• Required actions:
1. According to the director compensation policy below, under which plan are all equity awards issued?
2. Extend the director compensation policy below, picking up after its last sentence.

• Text section:
***

EX-4.4 3 d167867dex44.htm EX-4.4 EX-4.4

Exhibit 4.4

 

LOGO

HARVEST HEALTH & RECREATION INC.

NON-EMPLOYEE DIRECTOR COMPENSATION POLICY

 

1.

PURPOSE

This Non-Employee Director Compensation Policy (this “Policy”) of Harvest Health & Recreation Inc., a British Columbia corporation (the “Company”), as adopted by the Board of Directors of the Company (the “Board”), is intended to attract highly qualified individuals to serve as non-employee directors of the Company. This Policy shall remain in effect until amended, replaced or rescinded by further action of the Board. The compensation described in this Policy shall be paid or be made, as applicable, automatically and without further action of the Board, to member of the Board who is not an officer or employee of the Company or any of its subsidiaries or affiliates (each, a “Non-Employee Director”). Members of the Board shall not be entitled to receive any compensation for service on the Board other than as described in this Policy. Capitalized words used and not defined herein shall have the meanings assigned to such terms in the Plan (as defined below).

 

2.

SCOPE OF SERVICES

The awards discussed below are intended to compensate Non-Employee Directors to serve as a member of the Board and to perform his or her responsibilities as a director in good faith, in accordance with applicable law, and in accordance with the Articles of the Company and other policy and procedures applicable to such service, including attendance at all meetings of the Board.

 

3.

COMPENSATION

Source and Description of Award

All grants of equity awards contemplated by this Policy shall be issued under the Harvest Health & Recreation Inc. 2018 Stock and Incentive Plan (the “Plan”), subject to all of the terms and conditions thereof and only to the extent that shares remain available for issuance under the Plan. The terms of the Plan are incorporated into this Policy with respect to any equity awards paid hereunder. In the event of any inconsistency between the Plan and this Policy with respect to the equity awards, the terms of the Plan shall control. This Policy does not constitute a separate source of shares for the granting of any equity awards hereunder.

This Policy relates to the award of Restricted Stock Units pursuant to Section 6(c) of the Plan (each, an “RSU”) and the form of Restricted Stock Unit Award Agreement substantially in the form attached hereto as Exhibit A. Each RSU entitles the holder to receive one Subordinate Voting Share of the Company’s authorized capital stock subject to vesting as provided for in this Policy.

Interim Awards

 

  Award Amount:    Upon adoption of this Policy by the Board (the “Interim Award Date”), (1) each Non-Employee Director will be the number of RSUs set forth opposite each such Non-Employee Director’s name on the attached Schedule 1 (the “Interim RSU Award”).

***

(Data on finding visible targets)

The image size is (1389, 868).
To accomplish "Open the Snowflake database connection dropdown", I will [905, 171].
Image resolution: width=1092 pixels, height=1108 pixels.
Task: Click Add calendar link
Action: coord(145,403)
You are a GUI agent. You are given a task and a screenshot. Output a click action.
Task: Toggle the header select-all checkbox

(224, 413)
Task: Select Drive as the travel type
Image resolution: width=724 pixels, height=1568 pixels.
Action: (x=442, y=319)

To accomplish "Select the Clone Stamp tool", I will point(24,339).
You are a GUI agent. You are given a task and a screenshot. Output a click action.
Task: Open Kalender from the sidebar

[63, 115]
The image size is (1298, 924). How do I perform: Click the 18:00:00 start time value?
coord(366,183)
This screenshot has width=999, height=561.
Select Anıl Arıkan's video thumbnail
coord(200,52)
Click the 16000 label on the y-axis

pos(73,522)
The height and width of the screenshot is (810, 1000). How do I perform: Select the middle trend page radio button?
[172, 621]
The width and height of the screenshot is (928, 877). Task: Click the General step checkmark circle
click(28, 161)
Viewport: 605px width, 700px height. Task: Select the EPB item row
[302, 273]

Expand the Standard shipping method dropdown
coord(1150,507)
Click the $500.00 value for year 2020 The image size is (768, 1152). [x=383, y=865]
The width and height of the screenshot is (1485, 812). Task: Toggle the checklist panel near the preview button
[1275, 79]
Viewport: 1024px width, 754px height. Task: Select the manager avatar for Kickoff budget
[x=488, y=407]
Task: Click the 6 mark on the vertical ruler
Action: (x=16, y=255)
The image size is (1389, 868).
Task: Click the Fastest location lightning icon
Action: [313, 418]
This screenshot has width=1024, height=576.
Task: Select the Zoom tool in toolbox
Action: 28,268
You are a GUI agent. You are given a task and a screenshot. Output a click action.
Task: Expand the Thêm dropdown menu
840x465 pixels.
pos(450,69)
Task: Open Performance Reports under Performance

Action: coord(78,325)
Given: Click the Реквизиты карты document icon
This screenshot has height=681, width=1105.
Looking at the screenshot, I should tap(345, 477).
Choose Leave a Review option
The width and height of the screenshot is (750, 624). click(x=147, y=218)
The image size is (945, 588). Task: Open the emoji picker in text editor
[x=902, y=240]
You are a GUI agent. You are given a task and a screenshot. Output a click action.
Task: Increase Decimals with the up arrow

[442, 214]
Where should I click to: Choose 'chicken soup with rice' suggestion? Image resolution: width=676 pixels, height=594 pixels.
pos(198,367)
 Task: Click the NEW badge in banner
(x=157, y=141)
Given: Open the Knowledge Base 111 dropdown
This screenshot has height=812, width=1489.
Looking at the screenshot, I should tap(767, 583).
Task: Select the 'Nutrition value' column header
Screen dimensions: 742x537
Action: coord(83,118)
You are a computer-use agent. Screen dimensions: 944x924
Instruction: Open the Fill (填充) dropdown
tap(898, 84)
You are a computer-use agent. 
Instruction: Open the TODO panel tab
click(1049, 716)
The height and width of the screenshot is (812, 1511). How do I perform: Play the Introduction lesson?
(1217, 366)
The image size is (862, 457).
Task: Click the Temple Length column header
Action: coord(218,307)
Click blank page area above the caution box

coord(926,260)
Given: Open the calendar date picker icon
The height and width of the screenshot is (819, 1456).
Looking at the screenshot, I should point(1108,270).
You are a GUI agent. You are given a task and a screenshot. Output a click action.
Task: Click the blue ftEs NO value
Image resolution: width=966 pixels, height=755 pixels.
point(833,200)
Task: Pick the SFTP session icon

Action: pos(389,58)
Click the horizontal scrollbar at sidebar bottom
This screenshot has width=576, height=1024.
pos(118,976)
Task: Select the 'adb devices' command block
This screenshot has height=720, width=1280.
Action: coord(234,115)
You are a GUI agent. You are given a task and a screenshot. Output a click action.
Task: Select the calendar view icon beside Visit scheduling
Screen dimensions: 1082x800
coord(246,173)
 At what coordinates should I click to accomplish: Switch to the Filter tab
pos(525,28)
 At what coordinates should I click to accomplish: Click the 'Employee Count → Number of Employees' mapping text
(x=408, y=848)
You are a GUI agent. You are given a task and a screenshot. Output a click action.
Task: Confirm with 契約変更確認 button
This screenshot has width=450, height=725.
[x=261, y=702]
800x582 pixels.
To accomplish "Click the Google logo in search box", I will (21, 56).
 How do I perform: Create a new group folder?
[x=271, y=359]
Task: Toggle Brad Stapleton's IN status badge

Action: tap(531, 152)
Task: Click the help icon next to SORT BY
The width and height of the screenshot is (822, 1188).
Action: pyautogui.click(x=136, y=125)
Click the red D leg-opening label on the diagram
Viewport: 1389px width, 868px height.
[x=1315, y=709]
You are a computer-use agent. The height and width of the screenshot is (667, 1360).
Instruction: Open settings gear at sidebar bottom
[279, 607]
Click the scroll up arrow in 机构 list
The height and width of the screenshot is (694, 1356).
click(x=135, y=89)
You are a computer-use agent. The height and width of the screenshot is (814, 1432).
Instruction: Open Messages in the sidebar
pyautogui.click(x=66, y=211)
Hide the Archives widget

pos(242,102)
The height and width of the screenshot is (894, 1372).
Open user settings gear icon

***

• Task results:
1. The Harvest Health & Recreation Inc. 2018 Stock and Incentive Plan.

2.
  Vesting:    100% of the Interim RSU Award shall vest on December 31, 2020 so long as the Non-Employee Director is, as of such date (i) serving as a member of the Board, (ii) providing services to the Company pursuant to a written agreement approved by the Board, or (iii) serving as a director, manager or providing services for any subsidiary of the Company pursuant to a written agreement


   approved by the Board (collectively, the “Services”), provided however, that if the Non-Employee Director is not providing any of the Services as a result of the Non-Employee Director’s (i) death or permanent and total disability (as defined in Section 22(e)(3) of the Code), or (ii) failure to be nominated or elected to the Board by the Company’s shareholders at any annual or special meeting of the Company’s shareholders (collectively, a “Non-Voluntary Termination”), the Interim RSU Award will vest with respect to the Interim RSU Award multiplied by a fraction the numerator of which is the number of completed days elapsed after the Interim Award Date to the date of Non-Voluntary Termination, and the denominator of which is 151 days (i.e., the number of days between the grant date and the end of 2020).

 

New Director Restricted Stock Unit Award

  Award Amount:   

Upon the initial appointment to the Board of a Non-Employee Director by the Board (the “Initial Award Date”), each such Non-Employee Director who is not the Chair of the Board will be granted an award (the “Non-Chair Initial Award”) with a target grant value of $100,000, multiplied by a fraction the numerator of which is the number days from the Initial Award Date to December 31 of the year in which the Non-Chair Initial Award was made, and the denominator of which is 365 (the “Service Period Fraction”). The number of RSUs granted on the Initial Award Date shall be computed by dividing the Non-Chair Initial Award (adjusted to Canadian dollars by multiplying the daily average exchange rate published by the Bank of Canada on the business day immediately prior to the Initial Award Date) by the closing price of the Company’s Subordinate Voting Shares on the Canadian Securities Exchange (the “CSE”) on the trading day prior to the Initial Award Date (the “Non-Chair Initial Award RSUs”).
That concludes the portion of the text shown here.